:: GOAL OF THE EXERCISE ::
Can you give back every line from the one containing "The height and width of the screenshot is (766, 1683)." down to the one containing "pyautogui.click(x=415, y=721)", replacing "Instruction" with "Goal" and keeping everything else unchanged?

※ ※ ※

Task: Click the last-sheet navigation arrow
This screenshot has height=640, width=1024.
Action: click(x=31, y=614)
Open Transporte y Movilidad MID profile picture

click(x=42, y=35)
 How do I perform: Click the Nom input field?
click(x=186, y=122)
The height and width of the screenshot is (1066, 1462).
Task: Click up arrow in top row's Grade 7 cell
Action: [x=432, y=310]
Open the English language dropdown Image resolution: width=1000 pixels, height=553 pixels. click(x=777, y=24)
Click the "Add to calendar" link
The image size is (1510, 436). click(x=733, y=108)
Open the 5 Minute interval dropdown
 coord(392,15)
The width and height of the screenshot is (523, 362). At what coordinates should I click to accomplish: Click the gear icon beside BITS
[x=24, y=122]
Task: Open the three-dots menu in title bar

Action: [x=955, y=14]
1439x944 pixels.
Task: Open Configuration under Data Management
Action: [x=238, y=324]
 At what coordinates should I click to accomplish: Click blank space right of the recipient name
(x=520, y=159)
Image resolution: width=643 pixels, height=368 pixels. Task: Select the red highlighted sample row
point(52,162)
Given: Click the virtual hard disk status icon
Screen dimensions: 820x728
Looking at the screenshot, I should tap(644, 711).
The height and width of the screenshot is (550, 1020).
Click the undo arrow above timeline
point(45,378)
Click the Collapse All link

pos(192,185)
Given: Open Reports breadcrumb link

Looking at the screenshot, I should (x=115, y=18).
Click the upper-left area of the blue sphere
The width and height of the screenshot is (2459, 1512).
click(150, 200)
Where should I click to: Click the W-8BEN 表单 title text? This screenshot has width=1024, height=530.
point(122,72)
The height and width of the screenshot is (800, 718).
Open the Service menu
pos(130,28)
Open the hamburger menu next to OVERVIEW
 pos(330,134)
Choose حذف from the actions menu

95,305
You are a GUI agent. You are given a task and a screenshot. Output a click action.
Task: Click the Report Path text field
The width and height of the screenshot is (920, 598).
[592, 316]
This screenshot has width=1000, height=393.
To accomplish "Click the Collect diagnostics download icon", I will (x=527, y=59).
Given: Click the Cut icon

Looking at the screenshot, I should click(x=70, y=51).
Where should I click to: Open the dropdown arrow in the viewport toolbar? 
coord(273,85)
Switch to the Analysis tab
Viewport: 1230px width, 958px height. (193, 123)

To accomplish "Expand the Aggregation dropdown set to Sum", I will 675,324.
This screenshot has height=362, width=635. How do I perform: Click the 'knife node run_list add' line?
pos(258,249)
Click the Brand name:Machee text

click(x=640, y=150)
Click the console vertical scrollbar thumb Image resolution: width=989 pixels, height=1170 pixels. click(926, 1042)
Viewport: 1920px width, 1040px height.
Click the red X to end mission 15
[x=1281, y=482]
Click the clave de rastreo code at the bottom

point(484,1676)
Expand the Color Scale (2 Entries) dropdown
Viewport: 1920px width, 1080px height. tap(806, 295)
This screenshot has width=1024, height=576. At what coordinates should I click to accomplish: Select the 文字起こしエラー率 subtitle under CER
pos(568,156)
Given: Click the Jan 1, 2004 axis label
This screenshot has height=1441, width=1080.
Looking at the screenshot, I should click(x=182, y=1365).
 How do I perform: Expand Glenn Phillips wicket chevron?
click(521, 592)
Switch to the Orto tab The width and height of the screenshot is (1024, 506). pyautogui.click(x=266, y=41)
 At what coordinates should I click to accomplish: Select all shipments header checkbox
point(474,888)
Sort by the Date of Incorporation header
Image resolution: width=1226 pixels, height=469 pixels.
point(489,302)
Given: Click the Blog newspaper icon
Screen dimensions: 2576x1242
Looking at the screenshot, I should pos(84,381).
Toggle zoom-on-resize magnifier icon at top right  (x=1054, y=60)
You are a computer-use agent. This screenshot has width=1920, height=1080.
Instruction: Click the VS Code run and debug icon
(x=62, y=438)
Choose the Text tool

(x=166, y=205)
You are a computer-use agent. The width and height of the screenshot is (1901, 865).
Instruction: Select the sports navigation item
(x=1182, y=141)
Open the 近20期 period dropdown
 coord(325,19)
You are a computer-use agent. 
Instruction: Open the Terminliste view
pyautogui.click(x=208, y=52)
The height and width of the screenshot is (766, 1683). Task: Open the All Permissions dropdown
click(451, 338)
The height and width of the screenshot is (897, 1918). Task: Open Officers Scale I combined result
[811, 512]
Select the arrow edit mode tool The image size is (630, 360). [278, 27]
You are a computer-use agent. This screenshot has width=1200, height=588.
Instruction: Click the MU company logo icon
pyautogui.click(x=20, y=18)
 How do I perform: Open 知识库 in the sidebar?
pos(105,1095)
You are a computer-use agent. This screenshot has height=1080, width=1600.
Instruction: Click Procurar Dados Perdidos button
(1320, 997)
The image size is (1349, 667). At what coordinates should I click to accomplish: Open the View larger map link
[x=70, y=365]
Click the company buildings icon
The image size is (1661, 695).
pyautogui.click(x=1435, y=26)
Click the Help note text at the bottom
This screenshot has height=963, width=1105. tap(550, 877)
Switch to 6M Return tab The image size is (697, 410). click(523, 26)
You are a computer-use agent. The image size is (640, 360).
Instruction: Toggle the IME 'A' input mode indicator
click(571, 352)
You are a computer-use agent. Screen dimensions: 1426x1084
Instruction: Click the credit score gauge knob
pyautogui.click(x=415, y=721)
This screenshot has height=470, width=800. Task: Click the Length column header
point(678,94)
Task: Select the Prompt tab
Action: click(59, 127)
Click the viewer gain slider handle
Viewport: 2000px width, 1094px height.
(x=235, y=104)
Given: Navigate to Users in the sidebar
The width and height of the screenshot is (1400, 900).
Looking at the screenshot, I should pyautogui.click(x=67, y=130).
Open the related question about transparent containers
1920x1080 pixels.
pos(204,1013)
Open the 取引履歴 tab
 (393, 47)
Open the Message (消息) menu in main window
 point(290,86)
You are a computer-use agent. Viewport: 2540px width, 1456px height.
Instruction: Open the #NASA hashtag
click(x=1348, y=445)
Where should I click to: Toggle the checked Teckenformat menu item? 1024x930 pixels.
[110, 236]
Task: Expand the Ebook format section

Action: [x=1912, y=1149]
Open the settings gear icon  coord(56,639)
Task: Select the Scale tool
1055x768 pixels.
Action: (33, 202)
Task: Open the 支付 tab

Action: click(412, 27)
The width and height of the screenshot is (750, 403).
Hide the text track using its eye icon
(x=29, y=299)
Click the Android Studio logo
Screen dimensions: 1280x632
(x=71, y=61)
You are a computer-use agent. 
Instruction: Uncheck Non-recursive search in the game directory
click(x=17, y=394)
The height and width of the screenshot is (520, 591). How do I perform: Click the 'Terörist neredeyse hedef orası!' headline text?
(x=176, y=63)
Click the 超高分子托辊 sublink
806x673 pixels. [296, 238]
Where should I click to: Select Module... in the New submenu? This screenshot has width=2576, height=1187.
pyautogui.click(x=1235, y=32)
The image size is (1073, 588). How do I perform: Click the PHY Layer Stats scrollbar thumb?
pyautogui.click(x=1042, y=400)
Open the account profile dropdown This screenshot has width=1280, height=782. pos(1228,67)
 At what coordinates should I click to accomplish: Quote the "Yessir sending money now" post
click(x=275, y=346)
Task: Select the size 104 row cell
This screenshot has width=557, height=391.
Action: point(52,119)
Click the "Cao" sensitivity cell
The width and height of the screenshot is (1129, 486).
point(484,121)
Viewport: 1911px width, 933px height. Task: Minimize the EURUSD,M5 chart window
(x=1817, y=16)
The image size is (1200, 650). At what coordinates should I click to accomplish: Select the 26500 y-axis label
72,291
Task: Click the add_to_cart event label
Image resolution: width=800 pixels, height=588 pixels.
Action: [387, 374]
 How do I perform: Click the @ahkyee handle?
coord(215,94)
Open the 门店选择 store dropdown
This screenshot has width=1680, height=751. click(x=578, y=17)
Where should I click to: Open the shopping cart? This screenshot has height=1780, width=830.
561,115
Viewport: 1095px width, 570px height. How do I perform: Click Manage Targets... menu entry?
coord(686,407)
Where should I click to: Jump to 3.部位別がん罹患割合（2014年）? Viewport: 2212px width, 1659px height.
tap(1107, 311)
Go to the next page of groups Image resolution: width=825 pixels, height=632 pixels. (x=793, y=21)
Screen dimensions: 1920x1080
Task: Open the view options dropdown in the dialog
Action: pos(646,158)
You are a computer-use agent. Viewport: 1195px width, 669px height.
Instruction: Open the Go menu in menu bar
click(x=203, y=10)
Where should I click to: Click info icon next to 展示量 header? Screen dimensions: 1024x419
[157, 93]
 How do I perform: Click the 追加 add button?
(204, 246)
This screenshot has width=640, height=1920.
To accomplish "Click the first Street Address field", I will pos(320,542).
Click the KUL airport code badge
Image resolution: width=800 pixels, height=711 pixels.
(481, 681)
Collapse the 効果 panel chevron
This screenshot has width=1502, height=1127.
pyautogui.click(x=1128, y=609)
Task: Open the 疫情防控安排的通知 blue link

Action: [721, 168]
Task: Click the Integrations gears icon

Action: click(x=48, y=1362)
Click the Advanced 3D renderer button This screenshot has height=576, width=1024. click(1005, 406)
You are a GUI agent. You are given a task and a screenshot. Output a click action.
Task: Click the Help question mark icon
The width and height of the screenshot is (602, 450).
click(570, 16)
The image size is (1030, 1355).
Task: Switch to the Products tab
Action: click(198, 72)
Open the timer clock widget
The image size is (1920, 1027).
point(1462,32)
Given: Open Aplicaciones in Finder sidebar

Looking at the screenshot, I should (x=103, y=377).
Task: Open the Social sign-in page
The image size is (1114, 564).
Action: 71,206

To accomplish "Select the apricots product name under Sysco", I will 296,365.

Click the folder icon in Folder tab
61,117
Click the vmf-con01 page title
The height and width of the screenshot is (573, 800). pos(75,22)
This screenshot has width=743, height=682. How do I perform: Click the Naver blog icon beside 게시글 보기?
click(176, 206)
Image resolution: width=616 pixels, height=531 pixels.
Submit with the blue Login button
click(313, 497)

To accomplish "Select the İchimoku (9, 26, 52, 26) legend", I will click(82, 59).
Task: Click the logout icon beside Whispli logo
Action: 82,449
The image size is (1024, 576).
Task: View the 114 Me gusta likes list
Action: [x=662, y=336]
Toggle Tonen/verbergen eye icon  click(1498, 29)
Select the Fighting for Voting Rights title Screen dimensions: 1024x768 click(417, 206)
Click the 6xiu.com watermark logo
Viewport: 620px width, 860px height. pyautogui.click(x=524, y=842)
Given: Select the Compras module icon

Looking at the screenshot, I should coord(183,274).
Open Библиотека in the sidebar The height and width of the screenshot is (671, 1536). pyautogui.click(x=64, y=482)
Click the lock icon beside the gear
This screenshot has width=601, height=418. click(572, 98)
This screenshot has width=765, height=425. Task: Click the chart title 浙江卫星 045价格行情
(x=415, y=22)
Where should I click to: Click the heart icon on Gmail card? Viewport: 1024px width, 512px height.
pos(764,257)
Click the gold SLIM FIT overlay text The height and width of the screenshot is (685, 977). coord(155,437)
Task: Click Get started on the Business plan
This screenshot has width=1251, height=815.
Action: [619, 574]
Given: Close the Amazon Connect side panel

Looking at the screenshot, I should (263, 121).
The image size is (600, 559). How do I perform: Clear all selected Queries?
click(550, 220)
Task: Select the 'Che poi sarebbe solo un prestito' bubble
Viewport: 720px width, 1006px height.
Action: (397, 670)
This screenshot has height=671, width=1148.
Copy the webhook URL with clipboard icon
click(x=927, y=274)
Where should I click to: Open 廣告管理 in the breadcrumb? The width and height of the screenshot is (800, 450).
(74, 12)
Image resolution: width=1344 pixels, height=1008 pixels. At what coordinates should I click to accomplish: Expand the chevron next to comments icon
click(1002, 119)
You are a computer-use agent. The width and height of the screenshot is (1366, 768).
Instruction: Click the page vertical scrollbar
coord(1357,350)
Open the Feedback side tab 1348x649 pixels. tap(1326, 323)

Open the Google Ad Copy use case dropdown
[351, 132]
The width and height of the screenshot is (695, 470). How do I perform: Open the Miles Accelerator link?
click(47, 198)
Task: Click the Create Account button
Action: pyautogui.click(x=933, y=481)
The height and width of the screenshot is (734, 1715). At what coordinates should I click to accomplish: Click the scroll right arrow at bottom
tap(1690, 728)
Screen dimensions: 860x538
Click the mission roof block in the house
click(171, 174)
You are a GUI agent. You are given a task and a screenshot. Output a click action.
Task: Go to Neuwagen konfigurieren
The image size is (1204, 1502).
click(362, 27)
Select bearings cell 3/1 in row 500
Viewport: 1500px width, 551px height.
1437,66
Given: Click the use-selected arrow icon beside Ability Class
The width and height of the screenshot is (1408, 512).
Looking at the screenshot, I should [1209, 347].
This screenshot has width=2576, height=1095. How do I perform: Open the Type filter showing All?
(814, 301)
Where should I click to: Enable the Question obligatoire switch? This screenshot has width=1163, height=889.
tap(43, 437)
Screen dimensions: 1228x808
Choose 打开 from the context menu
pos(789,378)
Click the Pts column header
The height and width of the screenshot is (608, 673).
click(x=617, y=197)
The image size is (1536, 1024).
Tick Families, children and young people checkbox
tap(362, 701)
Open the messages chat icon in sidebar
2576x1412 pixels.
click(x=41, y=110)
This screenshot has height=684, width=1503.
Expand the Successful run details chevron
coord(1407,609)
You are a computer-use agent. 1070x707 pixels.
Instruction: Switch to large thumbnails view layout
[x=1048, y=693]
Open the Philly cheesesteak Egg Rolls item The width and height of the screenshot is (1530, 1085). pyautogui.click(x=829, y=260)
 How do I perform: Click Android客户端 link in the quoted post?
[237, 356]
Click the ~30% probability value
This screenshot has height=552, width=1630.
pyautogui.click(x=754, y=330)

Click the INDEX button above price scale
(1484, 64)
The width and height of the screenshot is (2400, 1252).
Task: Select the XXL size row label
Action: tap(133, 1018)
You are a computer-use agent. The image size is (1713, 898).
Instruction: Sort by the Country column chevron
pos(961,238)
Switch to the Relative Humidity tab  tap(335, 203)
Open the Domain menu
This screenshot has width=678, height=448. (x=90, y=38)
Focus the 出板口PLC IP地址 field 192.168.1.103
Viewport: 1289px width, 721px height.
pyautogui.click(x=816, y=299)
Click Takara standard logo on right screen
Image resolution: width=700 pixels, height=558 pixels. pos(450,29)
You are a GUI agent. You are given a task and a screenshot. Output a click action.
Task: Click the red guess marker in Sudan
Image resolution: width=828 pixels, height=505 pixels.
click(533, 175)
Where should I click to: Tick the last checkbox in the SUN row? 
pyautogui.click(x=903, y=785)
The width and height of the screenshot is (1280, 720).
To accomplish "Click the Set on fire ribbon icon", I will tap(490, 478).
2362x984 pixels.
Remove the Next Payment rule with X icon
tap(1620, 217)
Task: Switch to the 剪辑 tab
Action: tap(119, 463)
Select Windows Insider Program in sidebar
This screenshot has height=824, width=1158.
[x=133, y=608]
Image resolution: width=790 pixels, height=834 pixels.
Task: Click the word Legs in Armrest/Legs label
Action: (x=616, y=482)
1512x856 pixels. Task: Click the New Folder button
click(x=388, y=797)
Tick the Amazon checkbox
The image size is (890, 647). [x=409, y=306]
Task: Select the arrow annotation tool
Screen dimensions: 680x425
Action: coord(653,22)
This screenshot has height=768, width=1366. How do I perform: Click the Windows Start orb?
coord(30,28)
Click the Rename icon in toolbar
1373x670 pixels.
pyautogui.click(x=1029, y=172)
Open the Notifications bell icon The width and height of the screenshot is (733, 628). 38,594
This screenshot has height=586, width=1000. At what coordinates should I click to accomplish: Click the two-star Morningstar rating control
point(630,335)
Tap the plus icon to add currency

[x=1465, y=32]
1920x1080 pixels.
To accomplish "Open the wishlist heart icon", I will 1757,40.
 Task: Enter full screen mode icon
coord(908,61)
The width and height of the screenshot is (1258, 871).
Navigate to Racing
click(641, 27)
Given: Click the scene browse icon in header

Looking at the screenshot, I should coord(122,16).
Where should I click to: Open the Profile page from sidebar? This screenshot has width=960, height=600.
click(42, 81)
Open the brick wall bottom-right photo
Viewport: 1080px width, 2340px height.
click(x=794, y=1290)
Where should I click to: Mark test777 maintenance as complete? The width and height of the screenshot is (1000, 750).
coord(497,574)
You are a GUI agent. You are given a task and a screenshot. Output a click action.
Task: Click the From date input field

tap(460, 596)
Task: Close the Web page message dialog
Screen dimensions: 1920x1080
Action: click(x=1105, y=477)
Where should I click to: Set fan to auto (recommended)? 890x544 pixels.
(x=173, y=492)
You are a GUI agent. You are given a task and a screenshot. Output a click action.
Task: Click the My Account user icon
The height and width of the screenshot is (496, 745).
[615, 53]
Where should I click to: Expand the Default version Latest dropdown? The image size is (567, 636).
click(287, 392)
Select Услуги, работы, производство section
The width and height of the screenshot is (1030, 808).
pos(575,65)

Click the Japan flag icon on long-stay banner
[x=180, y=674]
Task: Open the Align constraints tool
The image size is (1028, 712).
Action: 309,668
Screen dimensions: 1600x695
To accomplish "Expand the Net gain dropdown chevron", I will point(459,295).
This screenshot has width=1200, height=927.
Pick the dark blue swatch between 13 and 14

※ ※ ※

:: RESPONSE TO THIS EXERCISE ::
The height and width of the screenshot is (766, 1683). Task: Open the All Permissions dropdown
click(451, 338)
The height and width of the screenshot is (897, 1918). Task: Open Officers Scale I combined result
[811, 512]
Select the arrow edit mode tool The image size is (630, 360). [278, 27]
You are a computer-use agent. This screenshot has width=1200, height=588.
Goal: Click the MU company logo icon
pyautogui.click(x=20, y=18)
 How do I perform: Open 知识库 in the sidebar?
pos(105,1095)
You are a computer-use agent. This screenshot has height=1080, width=1600.
Goal: Click Procurar Dados Perdidos button
(1320, 997)
The image size is (1349, 667). At what coordinates should I click to accomplish: Open the View larger map link
[x=70, y=365]
Click the company buildings icon
The image size is (1661, 695).
pyautogui.click(x=1435, y=26)
Click the Help note text at the bottom
This screenshot has height=963, width=1105. tap(550, 877)
Switch to 6M Return tab The image size is (697, 410). click(523, 26)
You are a computer-use agent. The image size is (640, 360).
Goal: Toggle the IME 'A' input mode indicator
click(571, 352)
You are a computer-use agent. Screen dimensions: 1426x1084
Goal: Click the credit score gauge knob
pyautogui.click(x=415, y=721)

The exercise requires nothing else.